Antes de que la directora del festival, Anamarta de Pizarro, pusiese su alma en manos de un ejército de chamanes, comencé mi propio desfile. Como supe que los miembros del grupo L’Explose estaban fogueando con público selecto el nuevo espectáculo que estrenan en el Iberoamericano, me colé en uno de los ensayos del “Diario de una crucifixión”, para ver si la magia del conjunto de Tino Fernández, Juliana Reyes y el resto de mortales que lo conforman se mantenía firme, con la misma eficacia que tanto nos gusta a sus seguidores incondicionales. Y, la verdad, el impulso y la urgencia por invocar acertijos siguen intactos. En este caso, el grupo ha tomado como punto de partida un cuadro de Francis Bacon, lo ha metido dentro de una caja de cristal y, como por arte de danza, lo han convertido en una obra de Luis Caballero.

Foto Zoad Humar
Me adelanto: el intérprete, Ángel Ávila, llega al espacio escénico con su ropa de trabajo. Al centro, una urna transparente. Deja los elementos a un lado y queda en ropa interior. Acto seguido, se introduce en el cubo, donde hay una silla arzobispal y de allí no sale sino una hora después, cuando regresa a la vida real, convertido en un ser de nuevas cabezas. El cuadro de Bacon titulado “Estudio según el retrato del papa Inocencio X de Velázquez” es tan solo un pretexto. O mejor, un punto de partida, así como el “Desayuno sobre la hierba” de Manet sirve como impulso para que la artista Vicky Neumann le devuelva el color a lo que antaño fue paisaje.
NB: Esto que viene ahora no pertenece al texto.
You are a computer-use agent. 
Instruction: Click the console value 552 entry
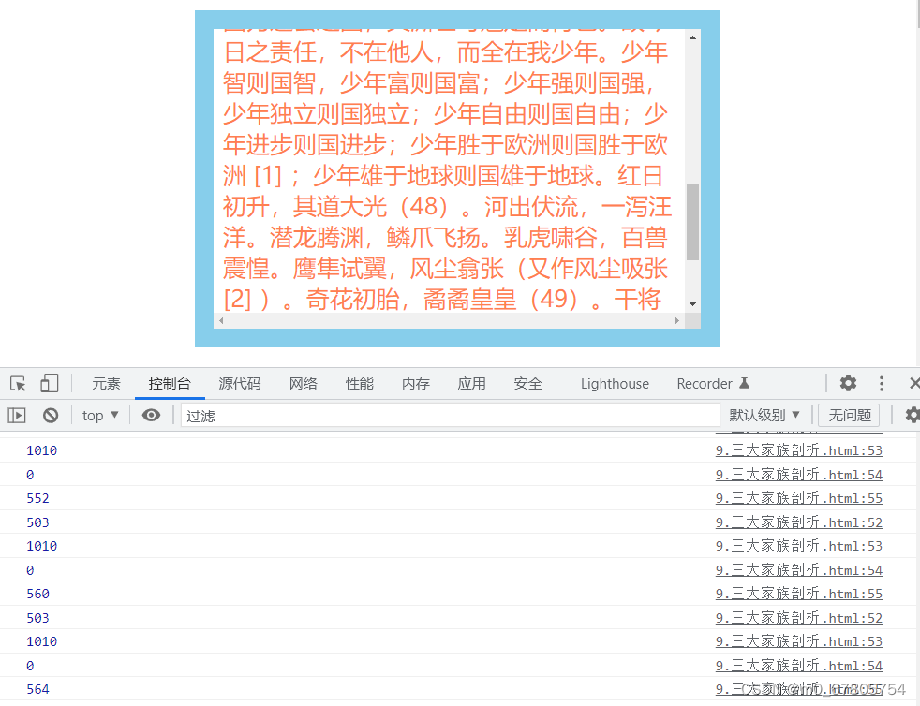(x=37, y=497)
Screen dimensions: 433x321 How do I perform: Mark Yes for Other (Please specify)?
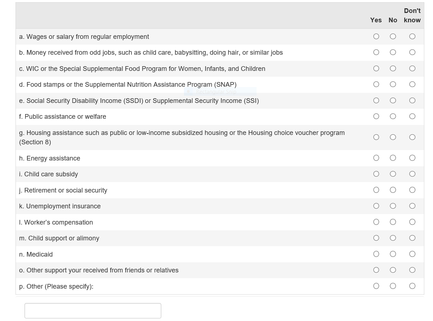(x=376, y=286)
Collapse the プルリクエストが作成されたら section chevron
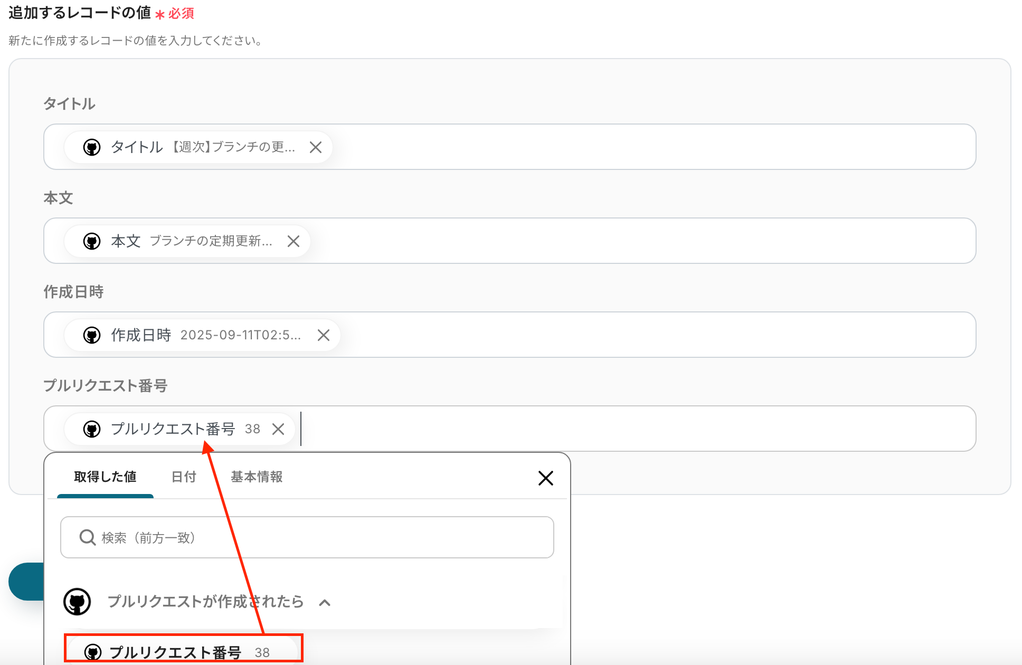This screenshot has height=665, width=1022. coord(325,603)
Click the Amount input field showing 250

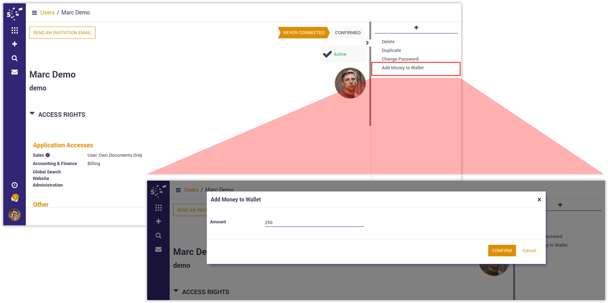coord(314,223)
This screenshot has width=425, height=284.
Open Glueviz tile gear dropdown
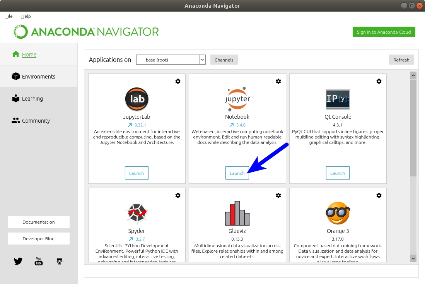click(x=278, y=195)
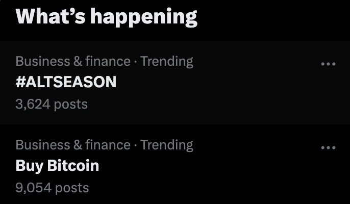350x204 pixels.
Task: Click the word posts after 3,624
Action: [x=71, y=105]
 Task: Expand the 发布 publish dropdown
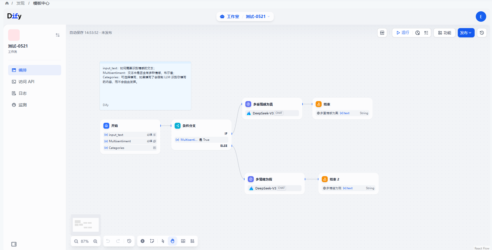(x=466, y=33)
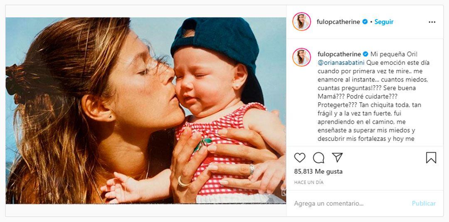Click the comment speech bubble icon
The width and height of the screenshot is (449, 222).
318,158
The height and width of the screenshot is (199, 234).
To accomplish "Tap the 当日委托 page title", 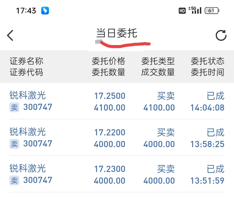I will (x=117, y=33).
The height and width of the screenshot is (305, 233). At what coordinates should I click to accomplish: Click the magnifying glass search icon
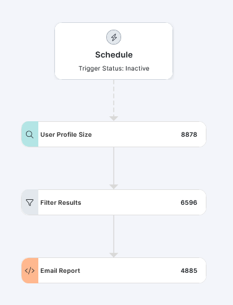pos(30,134)
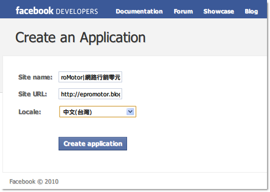
Task: Click the Facebook © 2010 footer text
Action: [34, 182]
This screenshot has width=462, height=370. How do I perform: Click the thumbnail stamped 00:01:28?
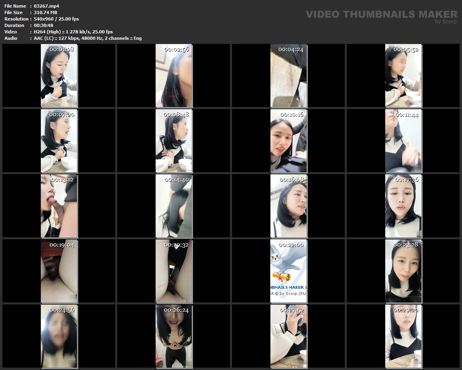[59, 76]
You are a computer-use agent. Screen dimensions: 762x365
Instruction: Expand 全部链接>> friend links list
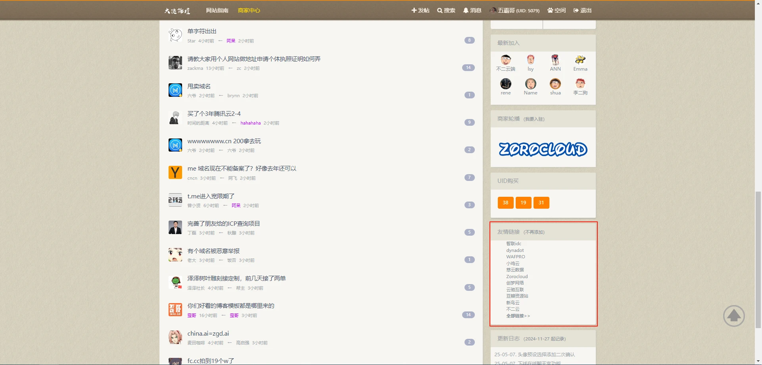coord(518,316)
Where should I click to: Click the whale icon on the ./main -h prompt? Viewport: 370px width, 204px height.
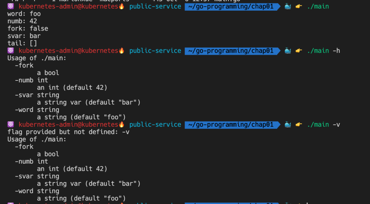[x=287, y=51]
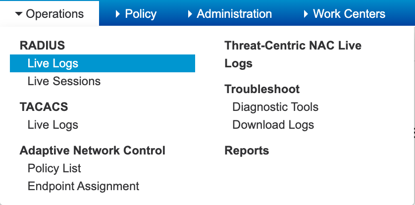The image size is (415, 205).
Task: Go to the Work Centers tab
Action: pos(349,14)
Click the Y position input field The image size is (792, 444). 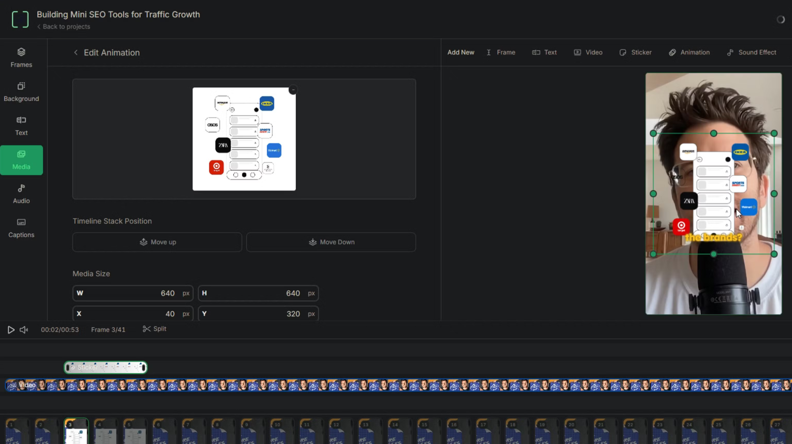click(x=258, y=314)
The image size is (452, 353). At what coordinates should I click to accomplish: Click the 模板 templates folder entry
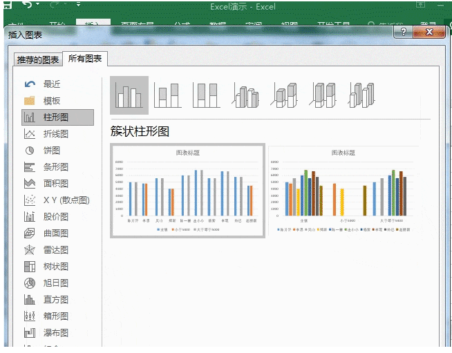52,101
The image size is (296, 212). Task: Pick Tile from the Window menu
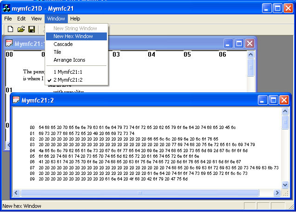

En el caso del “Diario de una crucifixión” el asunto es a un precio un tanto más riesgoso puesto que es el cuerpo del bailarín el que se expone a su propio desmoronamiento. Cuando se desnuda, cuando el papa se desintegra y su cara es un borrón sin cuenta nueva, uno comienza a formar parte de su asfixia y el espectáculo (o mejor, la experiencia), se torna fascinante y, al mismo tiempo, siniestra. Hermoso y solitario cónclave el que nos propone, una vez más, Fernández y su enigmática dramaturga (imposible no pensar también en la reciente “Habemus Papam” de Nanni Moretti, que los subtituladores argentinos tradujeron como… ¡“El sicoanalista del papa”!)

Entre otras cosas, en el ensayo del “Diario de una crucifixión”, entendí cómo escribe Juliana Reyes los trabajos de L’Explose: ¡lo hace con la consola de luces y la mesa del sonido! Sí. Así escriben, escribimos, las gentes del teatro. Con los materiales del oficio. Y el oficio de la escena, una vez que el papel se extingue, es el ejercicio físico de las tablas. Un viaje que continúa los encuentros formales de “La mirada del avestruz”, “Al salir de la crisálida”, “La razón de las ofelias”, “EnOtraParte” y tantos otros espectáculos que ya están enquistados en nuestra memoria más feliz.